Il femminismo sul lavoro fa male alla salute

Lo studio arriva dalla Svezia, un Paese dove l’uguaglianza tra i sessi è realtà da decenni. I ricercatori: «Ma attenzione alla discriminazione»

Il femminismo sul lavoro fa male alla salute

Londra - Il test è svedese. Negli uffici dove regnano le pari opportunità si lavora peggio e ci si ammala di più. Le donne sono stressate per le responsabilità da capo. Molti uomini soffrono la leadership femminile e cadono in depressione. L’equazione è questa: il femminismo crea stress e frustrazione. Chissà cosa ne penserebbero Mary Wollstonecraft, Simone de Beauvoir, o ancora Betty Friedan. Giusto per citare tre capisaldi del femminismo di lotta, votato alla liberazione della donna dall’oppressiva gerarchizzazione di stampo maschilista. Chissà come reagirebbero nello scoprire che proprio da uno dei Paesi che meglio ha compreso - e adottato tramite una rigorosa applicazione - il loro pensiero, giunge oggi la critica più insidiosa. Perché ancor prima che un giudizio negativo, è dalla Svezia che proviene l’ultima implacabile confutazione al femminismo, che rischia di ridimensionarne - in maniera insolita quanto bizzarra - la portata emancipatoria e le conquiste.

Uno schiaffo amarissimo per tutti coloro che hanno sempre creduto che la costruzione di una «società migliore» passasse inderogabilmente attraverso la lotta per l’affermazione della parità dei sessi. Una società migliore, certamente, più civile e democratica anche, ma con un alto prezzo da pagare in termini di salute pubblica. Il femminismo fa ammalare, insomma, rende la popolazione più debole e cagionevole. Indistintamente, sia uomini che donne, vittime anch’esse dell’egualitarismo sessuale. A sostenere la tesi - decisamente all’insegna del politicamente scorretto - è un gruppo di ricercatori svedesi che ha raccolto e incrociato i dati provenienti dagli uffici delle 290 municipalità del Paese. Per valutare i differenti gradi di «uguaglianza» tra i sessi, in ciascuno di essi gli studiosi si sono affidati a nove indicatori. Sia negli enti pubblici che nelle aziende private hanno misurato la percentuale di donne inserite nei quadri dirigenziali, comparato gli stipendi, calcolato le aspettativa di vita comune per comune, il tasso di disabilità, ma soprattutto il numero di giorni di assenza dal lavoro per malattia. E i risultati emersi - pubblicati dalla rivista Social Science and Medicine - hanno messo in risalto gli imprevedibili effetti collaterali dell’equità uomo-donna, ovvero il suo stretto legame con la malattia e la disabilità. Dove più le condizioni socio-economiche contrastano le disparità, maggiori sono i malanni e le indisposizioni. Soprattutto nei casi di parità salariale questo insospettabile vincolo pare rafforzarsi, con la conseguente riduzione dell’aspettativa di vita. Come si trattasse di un abbraccio maligno tra uomo e donna.

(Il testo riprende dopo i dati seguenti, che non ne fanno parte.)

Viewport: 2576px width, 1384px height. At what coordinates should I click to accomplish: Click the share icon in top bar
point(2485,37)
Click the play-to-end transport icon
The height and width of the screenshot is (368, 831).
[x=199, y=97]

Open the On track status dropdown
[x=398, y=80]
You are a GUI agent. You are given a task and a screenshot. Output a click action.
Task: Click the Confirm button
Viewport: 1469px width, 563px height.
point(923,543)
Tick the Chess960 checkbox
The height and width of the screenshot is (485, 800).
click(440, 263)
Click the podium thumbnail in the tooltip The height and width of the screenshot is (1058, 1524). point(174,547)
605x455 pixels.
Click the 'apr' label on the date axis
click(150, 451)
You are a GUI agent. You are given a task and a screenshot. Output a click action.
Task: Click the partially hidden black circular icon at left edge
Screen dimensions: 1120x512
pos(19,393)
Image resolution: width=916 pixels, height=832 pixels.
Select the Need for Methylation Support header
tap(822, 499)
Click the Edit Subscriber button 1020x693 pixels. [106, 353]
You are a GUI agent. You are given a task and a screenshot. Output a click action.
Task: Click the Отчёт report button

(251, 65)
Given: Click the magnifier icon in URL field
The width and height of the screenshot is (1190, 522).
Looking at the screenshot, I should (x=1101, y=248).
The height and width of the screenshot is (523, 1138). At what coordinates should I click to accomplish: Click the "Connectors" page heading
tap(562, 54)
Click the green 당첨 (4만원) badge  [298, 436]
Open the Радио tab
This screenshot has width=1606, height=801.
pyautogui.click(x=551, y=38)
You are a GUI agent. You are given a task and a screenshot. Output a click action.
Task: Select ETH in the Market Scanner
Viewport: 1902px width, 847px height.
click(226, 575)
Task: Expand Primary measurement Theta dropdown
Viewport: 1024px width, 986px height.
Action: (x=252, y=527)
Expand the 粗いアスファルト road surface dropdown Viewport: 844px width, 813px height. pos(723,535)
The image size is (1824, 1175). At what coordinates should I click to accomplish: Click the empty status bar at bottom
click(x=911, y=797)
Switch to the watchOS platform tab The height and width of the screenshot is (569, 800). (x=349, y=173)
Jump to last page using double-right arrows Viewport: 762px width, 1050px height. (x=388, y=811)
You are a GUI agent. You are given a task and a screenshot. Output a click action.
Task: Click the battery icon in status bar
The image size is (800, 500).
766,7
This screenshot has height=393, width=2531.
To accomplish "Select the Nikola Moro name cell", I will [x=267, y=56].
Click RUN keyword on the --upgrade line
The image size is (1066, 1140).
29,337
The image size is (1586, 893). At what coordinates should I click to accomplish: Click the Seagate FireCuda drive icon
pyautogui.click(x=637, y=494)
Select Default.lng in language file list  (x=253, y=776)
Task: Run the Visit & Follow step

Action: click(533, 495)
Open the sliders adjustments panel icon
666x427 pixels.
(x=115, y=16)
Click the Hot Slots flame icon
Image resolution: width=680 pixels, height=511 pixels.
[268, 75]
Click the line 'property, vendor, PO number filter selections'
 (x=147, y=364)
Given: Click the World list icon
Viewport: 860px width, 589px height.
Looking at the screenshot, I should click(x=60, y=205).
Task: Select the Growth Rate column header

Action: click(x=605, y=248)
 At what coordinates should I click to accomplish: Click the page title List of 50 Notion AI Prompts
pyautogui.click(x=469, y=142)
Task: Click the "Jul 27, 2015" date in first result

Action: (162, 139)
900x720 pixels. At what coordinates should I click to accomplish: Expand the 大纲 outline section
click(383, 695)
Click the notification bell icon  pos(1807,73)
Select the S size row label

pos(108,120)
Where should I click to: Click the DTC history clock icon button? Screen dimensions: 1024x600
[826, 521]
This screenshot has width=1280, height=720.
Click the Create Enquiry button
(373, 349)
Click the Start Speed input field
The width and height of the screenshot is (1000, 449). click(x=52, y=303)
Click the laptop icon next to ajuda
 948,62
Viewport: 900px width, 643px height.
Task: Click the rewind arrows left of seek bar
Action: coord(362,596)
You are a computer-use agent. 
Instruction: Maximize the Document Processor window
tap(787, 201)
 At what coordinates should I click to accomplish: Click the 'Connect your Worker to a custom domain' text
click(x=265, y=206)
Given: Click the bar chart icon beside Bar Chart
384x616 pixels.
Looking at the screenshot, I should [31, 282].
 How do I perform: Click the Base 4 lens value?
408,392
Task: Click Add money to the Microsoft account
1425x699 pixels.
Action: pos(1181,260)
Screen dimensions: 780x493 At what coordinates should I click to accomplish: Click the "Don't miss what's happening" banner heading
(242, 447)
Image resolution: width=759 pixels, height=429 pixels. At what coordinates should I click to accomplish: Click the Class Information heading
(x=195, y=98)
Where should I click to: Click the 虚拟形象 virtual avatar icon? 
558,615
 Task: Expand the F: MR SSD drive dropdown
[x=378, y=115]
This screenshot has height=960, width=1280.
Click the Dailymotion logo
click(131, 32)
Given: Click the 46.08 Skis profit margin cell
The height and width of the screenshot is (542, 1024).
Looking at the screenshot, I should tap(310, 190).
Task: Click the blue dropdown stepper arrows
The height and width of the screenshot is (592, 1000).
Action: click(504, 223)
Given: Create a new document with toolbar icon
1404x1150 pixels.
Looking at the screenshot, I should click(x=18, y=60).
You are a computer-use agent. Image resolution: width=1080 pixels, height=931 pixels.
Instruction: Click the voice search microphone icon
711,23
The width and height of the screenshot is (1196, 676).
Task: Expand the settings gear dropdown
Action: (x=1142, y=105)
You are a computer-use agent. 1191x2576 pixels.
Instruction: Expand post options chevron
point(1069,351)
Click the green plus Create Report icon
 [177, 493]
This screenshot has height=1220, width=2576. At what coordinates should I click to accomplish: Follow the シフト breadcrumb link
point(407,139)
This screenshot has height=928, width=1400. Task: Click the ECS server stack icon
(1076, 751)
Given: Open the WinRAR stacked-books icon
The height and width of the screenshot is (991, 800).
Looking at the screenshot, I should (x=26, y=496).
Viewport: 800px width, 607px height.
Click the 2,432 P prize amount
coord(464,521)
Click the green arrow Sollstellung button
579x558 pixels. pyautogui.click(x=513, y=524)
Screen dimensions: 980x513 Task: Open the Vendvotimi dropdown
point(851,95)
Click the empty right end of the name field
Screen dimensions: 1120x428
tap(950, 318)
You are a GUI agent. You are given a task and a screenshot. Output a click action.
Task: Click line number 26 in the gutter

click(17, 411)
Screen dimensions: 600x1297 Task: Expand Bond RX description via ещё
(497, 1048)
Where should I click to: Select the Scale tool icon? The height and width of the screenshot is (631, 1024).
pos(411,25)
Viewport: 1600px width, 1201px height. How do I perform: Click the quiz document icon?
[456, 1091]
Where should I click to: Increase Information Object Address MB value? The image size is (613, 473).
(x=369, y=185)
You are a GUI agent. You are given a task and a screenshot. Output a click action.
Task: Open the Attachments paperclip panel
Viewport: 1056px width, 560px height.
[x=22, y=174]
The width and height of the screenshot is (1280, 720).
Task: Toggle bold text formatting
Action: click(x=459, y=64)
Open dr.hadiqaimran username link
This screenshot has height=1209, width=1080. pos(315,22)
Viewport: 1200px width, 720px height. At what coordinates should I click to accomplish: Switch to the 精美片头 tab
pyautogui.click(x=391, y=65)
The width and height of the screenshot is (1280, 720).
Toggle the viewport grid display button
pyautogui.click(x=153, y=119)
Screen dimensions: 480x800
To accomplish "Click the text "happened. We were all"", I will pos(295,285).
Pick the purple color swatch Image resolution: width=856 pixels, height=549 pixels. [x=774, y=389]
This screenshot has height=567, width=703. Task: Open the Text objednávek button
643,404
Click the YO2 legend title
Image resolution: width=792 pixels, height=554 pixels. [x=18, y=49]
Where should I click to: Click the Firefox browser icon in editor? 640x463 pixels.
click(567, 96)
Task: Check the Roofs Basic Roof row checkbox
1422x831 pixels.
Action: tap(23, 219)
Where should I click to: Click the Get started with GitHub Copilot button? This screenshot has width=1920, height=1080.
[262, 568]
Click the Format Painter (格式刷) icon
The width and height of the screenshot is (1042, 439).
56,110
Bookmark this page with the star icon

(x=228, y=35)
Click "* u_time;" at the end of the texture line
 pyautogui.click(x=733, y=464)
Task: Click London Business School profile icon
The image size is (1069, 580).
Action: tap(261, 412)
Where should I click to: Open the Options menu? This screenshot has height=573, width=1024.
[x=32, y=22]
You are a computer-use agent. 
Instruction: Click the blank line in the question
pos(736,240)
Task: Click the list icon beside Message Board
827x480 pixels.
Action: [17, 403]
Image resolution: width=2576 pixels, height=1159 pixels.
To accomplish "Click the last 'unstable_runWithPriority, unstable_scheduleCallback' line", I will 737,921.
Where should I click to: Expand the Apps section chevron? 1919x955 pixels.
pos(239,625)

Se pare dimostrato (almeno statisticamente) il rapporto di causa-effetto, qualche perplessità in più emerge a proposito delle possibili ragioni dietro questo fenomeno. Secondo alcuni la salute dei maschi potrebbe somatizzare l’egualitarismo in quanto percepirebbe, in maniera inconscia, la perdita della antica e privilegiata supremazia. Nel caso delle donne, viceversa, le cause sarebbero da ricercare nell’esposizione a maggiori rischi, o ad un sovraccarico di stress e fatica, per giustificare - a se stesse e ai colleghi maschi - il nuovo status paritario. Oppure - azzardano altri - la nuova caducità dei sessi si spiegherebbe proprio con il non ancora avvenuto compimento dell’uguaglianza sessuale. Gli acciacchi e le malattie sarebbero proprio l’espressione di questo sforzo lontano dal trovare la sua ultima realizzazione.

Per ora, in attesa di un’improbabile interpretazione univoca dello studio svedese, restano le controverse conclusioni. Attenzione: il femminismo fa male alla salute, come titola l’Independent. Una sintesi ad effetto, che spaventa chi ancora si batte per garantire alle donne pari diritti.

«Il pericolo è che questi dati vengano interpretati come un avvertimento per non rimuovere le divisioni che ancora imperversano nel mondo del lavoro - denuncia Anastasia de Waal, del think-tank Civitas - Perché è necessario che la società moderna vada in direzione opposta, ovvero completi lo sforzo: dare pari diritti e responsabilità agli uomini come alle donne».